Se, dunque, nel piano della pragmatica i volgari rappresentano la comunicazione della consuetudine quotidiana – tale è di fatto il significato del termine latino vulgaris –, il loro livello di organizzazione è instabile in quanto essi sono soggetti al costante mutamento dei segni linguistici componenziali (signa) affidati al continuato esercizio dell’arbitrio – in diverso modo denominato: arbitrium, beneplacitum, ad placitum, localis congruitas, lo beneplacito, lo piacere uman, secondo che v’abbella.
Il comportamento del genere umano produce continue dissolvenze nelle relazioni fra la duplice natura del segno, che è quella sensuale = ‘significante’ unita alla rationale = ‘significato’ (“signum […] nam sensuale quid est, in quantum sonus est; rationale vero, in quantum aliquid significare videtur ad placitum” / ‘il segno infatti è qualcosa di sensibile in quanto è suono, ed è qualcosa di razionale in quanto evidentemente significa in maniera arbitraria’ DVE i iii,3), procurando per conseguenza ogni volta la sua modifica in base alla facoltà del libero arbitrio, che è una “innata libertate” (Pg xviii 68), per cui l’uomo, pur sottoposto alla forza divina, conserva la possibilità di scegliere (come viene riassunto dall’ossimoro “liberi soggiacete” xvi 80).
Sul piano dell’intervento operato dalla scola, invece, la pattuizione dei doctores ha l’effetto di saldare le due facce del signum in un rapporto inalterabile, permettendo la realizzazione di un codice cognitivo che nell’antichità si conformò nello strumento della gramatica e nella contemporaneità di Dante si ripropone attraverso gli eloquentes e trilingues doctores nella realizzazione del volgare illustre d’Italia all’interno della tripartita solidarietà dell’oc, sì, oïl: “convenimus in vocabulis multis […] in multis conveniunt, et maxime in hoc vocabulo quod est ‘amor’” / ‘ci si accorda in molti vocaboli, concordano in molti vocaboli e soprattutto in questo che è ‘amore’’ (DVE i ix, 2-3).

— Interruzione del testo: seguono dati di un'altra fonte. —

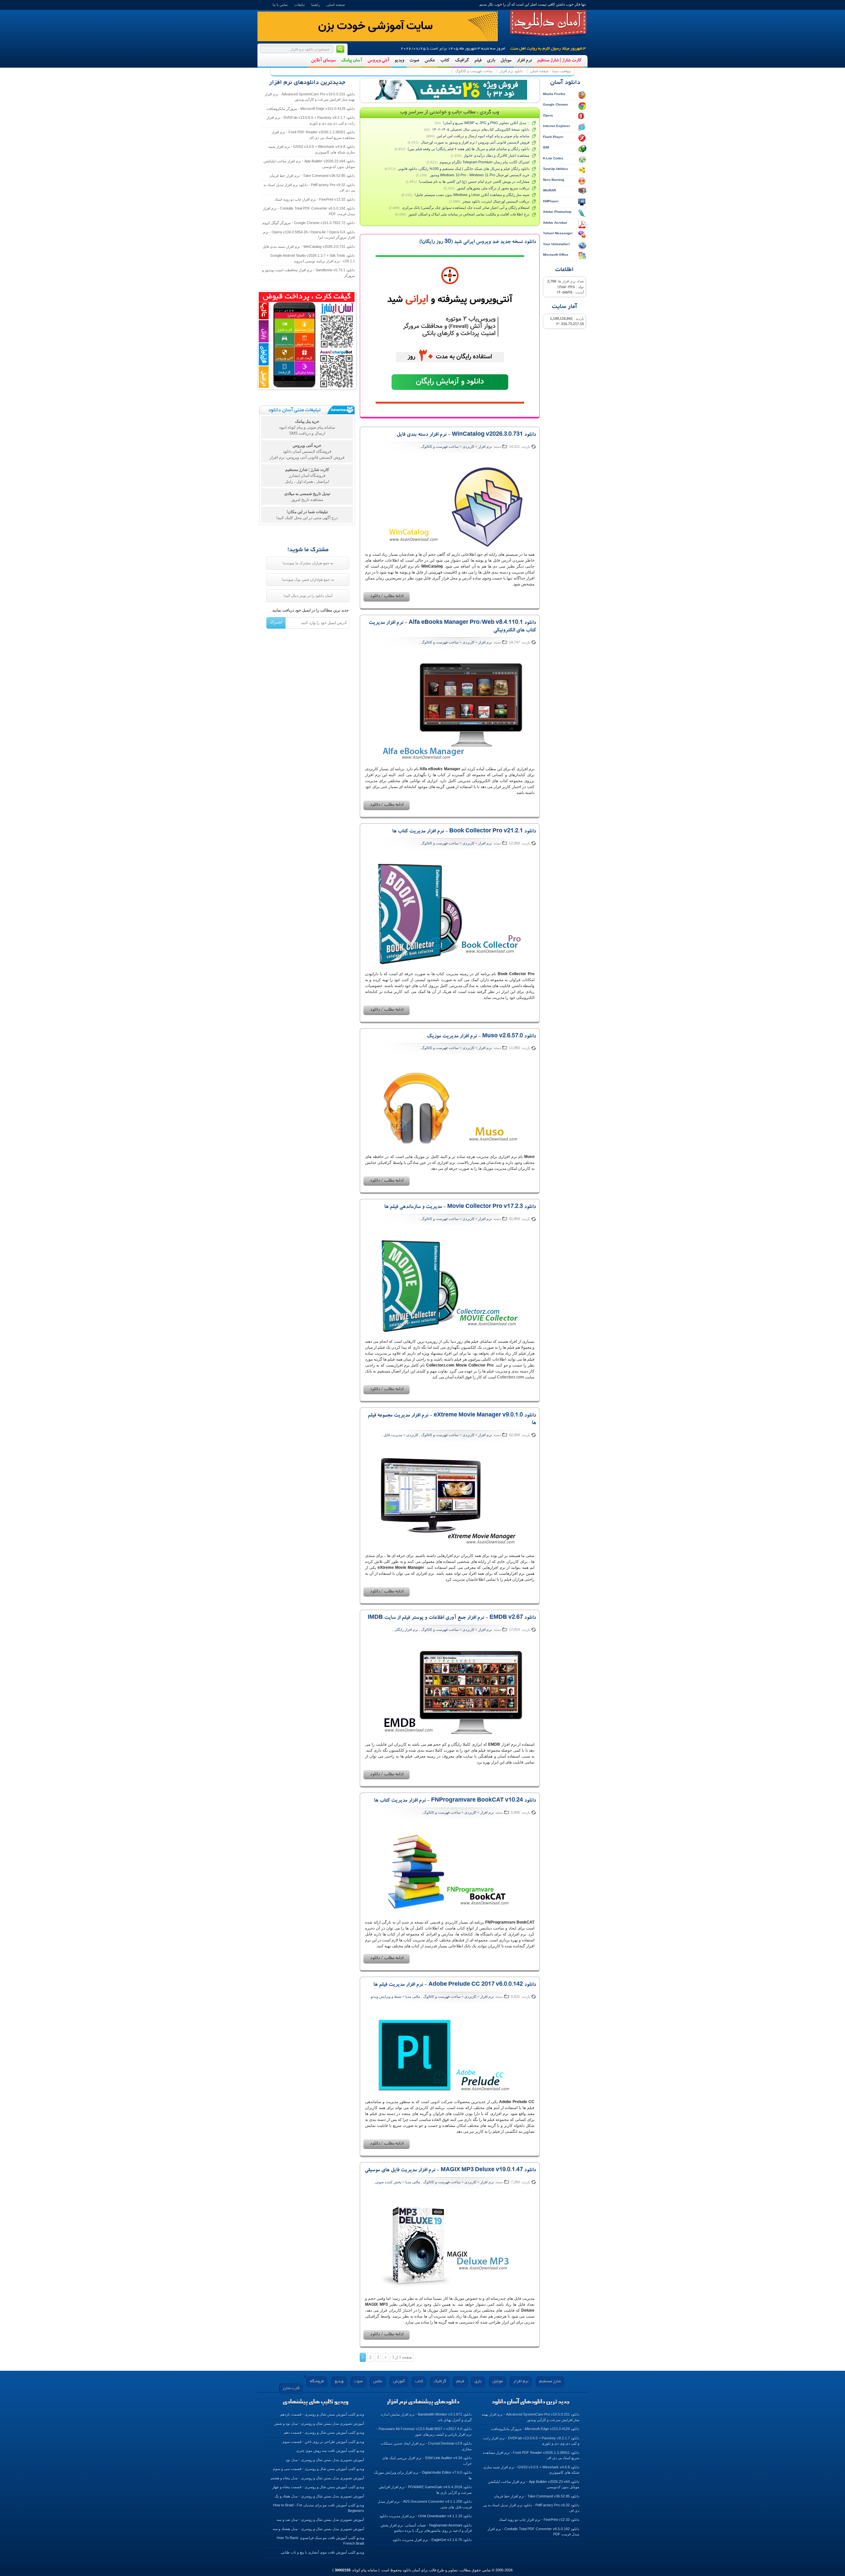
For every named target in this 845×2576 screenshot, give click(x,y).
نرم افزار (524, 60)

La corruttibilità del parlato è in opposizione con la formalizzazione conquistata dai doctores, e infatti la fissazione della lingua è raggiunta allorquando la schola interviene affinché il volgare, che è “non stabile e corruttibile” (Cv i v,7), divenga illustre nell’“acconciare sé a più stabilitade” (i xiii,6).
Se pertanto la instabilità e la variabilità sono implicite nei volgari naturali, che sono generati dalla libertà dell’uomo (“humanis beneplacitis localique congruitate nascuntur” DVE i ix,10), a tal punto che, nella dimensione anche micro-territoriale, i Bolognesi di San Felice discordano da quelli di Strada Maggiore e, nella prospettiva micro-temporale, gli attuali Pavesi non sarebbero in grado di condurre un colloquio con i loro predecessori (i ix,4 e 7), la convenzionalità permette alla grammatica di munirsi delle condizioni di inalterabilità e di identità rispetto al tempo e ai luoghi (“gramatica nichil aliud est quam quedam inalterabilis locutionis ydemptitas diversibus temporibus atque locis”), essendo, questa, regulata dal consenso comune (“de comuni consensu multarum gentium […] Adinvenerunt ergo illam”), e quella, invece, esposta alla variazione dei singoli arbitri (“singulari arbitrio […] propter variationem sermonis arbitrio singularium fluitantis” i ix,11).